**READING TEXT:**
Figure 1 Thermoplastic composite application in an engine nacelle
High-Performance Thermoplastic Composites and Processing
Most composites used in current aircraft structures use thermosetting resins such as epoxy, bismaleimide, and polyimide. Compared with thermosetting resin-based composites, thermoplastic resin-based composites have the following advantages:
- When the condensed-phase structure is optimized, thermoplastic matrices exhibit higher matrix toughness. Thermoplastic resin-based composites have better fatigue resistance, higher impact damage tolerance, and higher damage tolerance compared with thermosetting resin-based composites.
- Lower porosity and moisture uptake, and better environmental resistance.
- Forming is a melt-consolidation physical process without curing reactions, enabling remolding and welded forming. Forming cycles are short, process efficiency is high, and parts are repairable.
- Thermoplastic prepregs can be stored at room temperature with near-indefinite shelf life.
After years of development, international suppliers have established mature thermoplastic composite systems. Major suppliers include TenCate (Netherlands) and Cytec (US); in recent years, Evonik (Germany) and Teijin (Japan) have also developed thermoplastic composite systems. International manufacturers offer carbon, glass, and aramid fiber-reinforced high-performance thermoplastic resins such as PEI, PPS, PEEK, and PEKK. TenCate's material and application technology systems are among the most complete.
In addition to mature material systems, international developments in thermoplastic composite forming include methods such as compression molding, autoclave/press forming, membrane forming, stamping, and automated fiber placement (AFP). AFP has become a representative low-cost, rapid forming technology for thermoplastic composites. Since thermoplastic forming is a physical melt-then-solidify process, AFP enables in-process heating, melting, automated placement, and in situ consolidation, significantly improving forming efficiency and reducing energy consumption and manufacturing cost.
For large parts, AFP avoids size limitations imposed by autoclaves during curing and mismatches in mold thermal expansion. Using unidirectional tape with short-cut fiber compression molding also provides another low-cost, high-performance approach for composite engineering applications, particularly when replacing aluminum alloy structures. Figure 5 shows TenCate Cobra Composite Structures using thermoplastic bulk molding compound in compression molding.

**WORK REQUIRED:**
Copy out the thermoplastic composites text above word for word, from "- Lower porosity" down to "parts are repairable.".

**DATA:**
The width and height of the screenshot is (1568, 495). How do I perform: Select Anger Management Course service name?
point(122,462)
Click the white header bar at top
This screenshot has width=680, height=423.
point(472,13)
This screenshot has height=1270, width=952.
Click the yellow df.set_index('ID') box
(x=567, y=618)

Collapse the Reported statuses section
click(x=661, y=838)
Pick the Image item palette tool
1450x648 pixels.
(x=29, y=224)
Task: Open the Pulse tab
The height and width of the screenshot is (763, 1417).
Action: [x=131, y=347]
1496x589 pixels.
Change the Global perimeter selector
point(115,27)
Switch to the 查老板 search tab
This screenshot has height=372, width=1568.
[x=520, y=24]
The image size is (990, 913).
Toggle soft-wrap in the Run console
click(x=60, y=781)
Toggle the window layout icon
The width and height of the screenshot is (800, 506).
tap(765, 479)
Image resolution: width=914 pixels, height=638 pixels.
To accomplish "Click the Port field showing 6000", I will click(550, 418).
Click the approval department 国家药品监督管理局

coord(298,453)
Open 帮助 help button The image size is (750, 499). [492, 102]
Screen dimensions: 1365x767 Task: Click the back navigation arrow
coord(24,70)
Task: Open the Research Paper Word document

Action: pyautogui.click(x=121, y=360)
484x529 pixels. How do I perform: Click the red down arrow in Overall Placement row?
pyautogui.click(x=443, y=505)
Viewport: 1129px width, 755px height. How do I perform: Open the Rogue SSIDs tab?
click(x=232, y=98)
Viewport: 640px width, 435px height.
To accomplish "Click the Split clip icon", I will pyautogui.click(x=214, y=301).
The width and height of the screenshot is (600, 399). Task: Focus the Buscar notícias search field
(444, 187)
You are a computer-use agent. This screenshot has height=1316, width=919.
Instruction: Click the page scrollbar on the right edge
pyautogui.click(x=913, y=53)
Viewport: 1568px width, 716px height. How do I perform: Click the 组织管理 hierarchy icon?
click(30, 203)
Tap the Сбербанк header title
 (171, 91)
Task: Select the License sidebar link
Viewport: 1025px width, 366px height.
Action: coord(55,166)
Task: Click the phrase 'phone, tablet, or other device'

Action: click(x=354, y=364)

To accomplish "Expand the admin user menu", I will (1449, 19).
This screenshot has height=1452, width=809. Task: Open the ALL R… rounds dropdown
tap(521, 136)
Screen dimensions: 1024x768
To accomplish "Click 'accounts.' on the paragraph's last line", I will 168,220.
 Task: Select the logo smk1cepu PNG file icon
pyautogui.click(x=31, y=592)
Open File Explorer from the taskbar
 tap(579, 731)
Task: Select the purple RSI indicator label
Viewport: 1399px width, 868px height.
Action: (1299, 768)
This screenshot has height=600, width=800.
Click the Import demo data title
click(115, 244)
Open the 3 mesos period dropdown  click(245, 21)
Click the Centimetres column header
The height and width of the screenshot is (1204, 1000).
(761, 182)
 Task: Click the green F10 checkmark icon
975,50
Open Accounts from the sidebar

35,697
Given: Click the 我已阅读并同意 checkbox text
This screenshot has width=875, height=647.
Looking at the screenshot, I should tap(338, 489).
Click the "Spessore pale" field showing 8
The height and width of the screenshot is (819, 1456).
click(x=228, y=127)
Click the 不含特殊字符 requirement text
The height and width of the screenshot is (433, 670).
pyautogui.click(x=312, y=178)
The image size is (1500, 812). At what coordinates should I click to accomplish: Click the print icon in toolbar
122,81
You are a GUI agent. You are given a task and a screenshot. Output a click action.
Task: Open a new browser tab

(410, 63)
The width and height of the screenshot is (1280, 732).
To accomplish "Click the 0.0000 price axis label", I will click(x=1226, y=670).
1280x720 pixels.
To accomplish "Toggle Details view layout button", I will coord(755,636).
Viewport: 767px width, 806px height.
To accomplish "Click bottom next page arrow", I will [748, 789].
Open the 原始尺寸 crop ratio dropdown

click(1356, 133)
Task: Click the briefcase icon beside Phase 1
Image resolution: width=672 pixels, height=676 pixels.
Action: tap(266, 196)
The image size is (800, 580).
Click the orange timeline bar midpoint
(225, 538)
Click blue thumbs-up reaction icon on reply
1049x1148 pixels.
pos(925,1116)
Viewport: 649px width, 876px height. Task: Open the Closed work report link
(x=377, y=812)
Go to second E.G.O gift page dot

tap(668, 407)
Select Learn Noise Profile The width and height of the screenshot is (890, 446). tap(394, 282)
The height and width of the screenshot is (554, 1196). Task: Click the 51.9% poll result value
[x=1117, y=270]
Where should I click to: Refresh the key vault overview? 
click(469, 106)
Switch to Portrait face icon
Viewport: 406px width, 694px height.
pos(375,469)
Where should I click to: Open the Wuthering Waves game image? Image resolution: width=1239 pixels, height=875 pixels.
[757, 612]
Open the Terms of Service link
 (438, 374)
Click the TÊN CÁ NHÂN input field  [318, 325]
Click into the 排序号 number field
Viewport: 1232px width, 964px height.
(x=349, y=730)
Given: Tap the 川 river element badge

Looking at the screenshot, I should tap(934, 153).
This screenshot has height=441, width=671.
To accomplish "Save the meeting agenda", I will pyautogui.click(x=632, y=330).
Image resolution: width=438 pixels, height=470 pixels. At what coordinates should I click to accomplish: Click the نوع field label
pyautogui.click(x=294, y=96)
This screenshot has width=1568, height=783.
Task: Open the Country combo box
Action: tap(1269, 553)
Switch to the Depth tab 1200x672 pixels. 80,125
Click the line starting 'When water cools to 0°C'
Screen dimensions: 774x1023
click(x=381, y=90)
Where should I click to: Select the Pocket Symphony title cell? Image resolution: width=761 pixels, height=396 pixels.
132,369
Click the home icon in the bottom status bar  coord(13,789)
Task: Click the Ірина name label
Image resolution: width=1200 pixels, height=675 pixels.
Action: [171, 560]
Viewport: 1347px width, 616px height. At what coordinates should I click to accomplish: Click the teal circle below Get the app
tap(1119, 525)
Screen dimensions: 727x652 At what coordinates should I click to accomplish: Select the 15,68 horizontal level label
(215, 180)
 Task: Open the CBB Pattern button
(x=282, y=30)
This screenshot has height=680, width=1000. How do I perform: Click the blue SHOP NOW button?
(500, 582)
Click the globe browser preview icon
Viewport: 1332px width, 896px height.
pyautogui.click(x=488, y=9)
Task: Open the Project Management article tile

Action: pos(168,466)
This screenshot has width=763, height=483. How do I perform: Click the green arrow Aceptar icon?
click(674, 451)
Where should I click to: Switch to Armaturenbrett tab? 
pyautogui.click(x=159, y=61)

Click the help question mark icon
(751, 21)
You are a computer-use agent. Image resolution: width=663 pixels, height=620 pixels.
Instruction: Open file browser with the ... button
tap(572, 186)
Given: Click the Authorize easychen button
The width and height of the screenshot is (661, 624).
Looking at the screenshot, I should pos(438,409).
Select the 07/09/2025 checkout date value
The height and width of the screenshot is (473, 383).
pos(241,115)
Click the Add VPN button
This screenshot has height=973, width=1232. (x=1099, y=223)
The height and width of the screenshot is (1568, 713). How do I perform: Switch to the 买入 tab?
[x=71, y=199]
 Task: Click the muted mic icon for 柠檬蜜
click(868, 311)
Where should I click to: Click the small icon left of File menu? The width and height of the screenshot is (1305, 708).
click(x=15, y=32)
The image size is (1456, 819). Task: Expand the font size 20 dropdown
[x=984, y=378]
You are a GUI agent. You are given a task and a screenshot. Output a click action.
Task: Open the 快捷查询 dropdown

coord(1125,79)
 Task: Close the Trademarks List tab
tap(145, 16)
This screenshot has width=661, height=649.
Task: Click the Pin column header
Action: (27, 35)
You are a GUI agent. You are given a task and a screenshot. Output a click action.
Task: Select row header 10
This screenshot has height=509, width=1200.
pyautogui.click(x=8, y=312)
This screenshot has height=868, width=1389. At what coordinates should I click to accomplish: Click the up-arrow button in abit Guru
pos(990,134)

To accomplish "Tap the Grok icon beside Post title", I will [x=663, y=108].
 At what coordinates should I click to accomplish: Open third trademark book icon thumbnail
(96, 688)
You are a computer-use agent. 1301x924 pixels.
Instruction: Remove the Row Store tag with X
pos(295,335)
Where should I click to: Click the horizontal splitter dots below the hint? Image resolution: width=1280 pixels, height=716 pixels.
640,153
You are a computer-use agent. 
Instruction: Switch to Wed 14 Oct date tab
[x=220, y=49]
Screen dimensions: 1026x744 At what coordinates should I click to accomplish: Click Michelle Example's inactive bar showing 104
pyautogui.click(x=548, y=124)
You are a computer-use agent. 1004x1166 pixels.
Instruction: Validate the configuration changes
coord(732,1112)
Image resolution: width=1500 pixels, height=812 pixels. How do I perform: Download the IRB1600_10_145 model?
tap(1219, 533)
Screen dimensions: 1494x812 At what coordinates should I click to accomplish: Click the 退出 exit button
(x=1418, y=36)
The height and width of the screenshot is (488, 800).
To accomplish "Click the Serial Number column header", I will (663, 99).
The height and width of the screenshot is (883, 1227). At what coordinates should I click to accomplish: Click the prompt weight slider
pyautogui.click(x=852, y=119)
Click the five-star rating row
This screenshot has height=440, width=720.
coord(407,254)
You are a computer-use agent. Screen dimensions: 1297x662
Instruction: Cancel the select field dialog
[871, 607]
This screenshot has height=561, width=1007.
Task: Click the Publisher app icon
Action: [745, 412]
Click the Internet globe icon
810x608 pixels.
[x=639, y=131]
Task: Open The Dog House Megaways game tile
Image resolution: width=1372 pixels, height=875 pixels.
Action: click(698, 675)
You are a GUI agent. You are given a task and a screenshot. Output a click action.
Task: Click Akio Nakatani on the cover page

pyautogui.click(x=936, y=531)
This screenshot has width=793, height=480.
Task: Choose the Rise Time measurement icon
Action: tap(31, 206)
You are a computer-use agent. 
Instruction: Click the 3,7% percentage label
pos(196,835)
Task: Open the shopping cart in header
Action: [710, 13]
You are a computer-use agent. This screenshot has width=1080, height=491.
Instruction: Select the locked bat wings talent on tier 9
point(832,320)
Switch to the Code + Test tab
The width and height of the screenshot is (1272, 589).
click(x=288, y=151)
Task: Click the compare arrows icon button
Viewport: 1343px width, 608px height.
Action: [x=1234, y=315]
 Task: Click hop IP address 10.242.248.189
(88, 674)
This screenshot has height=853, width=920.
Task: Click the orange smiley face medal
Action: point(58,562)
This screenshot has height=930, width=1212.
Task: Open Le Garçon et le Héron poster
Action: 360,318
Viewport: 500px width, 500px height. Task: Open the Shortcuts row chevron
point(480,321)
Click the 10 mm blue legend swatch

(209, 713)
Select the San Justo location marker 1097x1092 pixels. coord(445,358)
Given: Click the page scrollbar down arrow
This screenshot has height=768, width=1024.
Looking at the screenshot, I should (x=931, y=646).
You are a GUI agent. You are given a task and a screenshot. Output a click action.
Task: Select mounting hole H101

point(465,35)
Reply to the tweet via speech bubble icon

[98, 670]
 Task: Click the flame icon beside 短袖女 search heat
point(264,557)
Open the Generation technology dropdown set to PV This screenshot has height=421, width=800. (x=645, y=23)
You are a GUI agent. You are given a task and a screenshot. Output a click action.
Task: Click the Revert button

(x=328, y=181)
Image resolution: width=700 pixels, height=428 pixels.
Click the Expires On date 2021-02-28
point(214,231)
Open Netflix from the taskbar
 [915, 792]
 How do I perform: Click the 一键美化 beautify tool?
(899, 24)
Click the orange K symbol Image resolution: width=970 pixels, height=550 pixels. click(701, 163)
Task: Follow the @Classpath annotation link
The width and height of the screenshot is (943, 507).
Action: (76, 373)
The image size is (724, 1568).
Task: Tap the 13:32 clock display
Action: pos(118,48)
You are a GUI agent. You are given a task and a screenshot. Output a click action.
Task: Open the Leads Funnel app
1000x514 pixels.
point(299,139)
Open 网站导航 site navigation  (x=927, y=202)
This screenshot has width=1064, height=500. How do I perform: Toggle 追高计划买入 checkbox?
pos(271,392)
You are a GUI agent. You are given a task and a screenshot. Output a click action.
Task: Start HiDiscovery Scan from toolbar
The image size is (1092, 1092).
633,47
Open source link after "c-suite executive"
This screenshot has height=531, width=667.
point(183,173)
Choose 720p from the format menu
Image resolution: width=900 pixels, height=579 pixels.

**FINAL ANSWER:**
- Lower porosity and moisture uptake, and better environmental resistance.
- Forming is a melt-consolidation physical process without curing reactions, enabling remolding and welded forming. Forming cycles are short, process efficiency is high, and parts are repairable.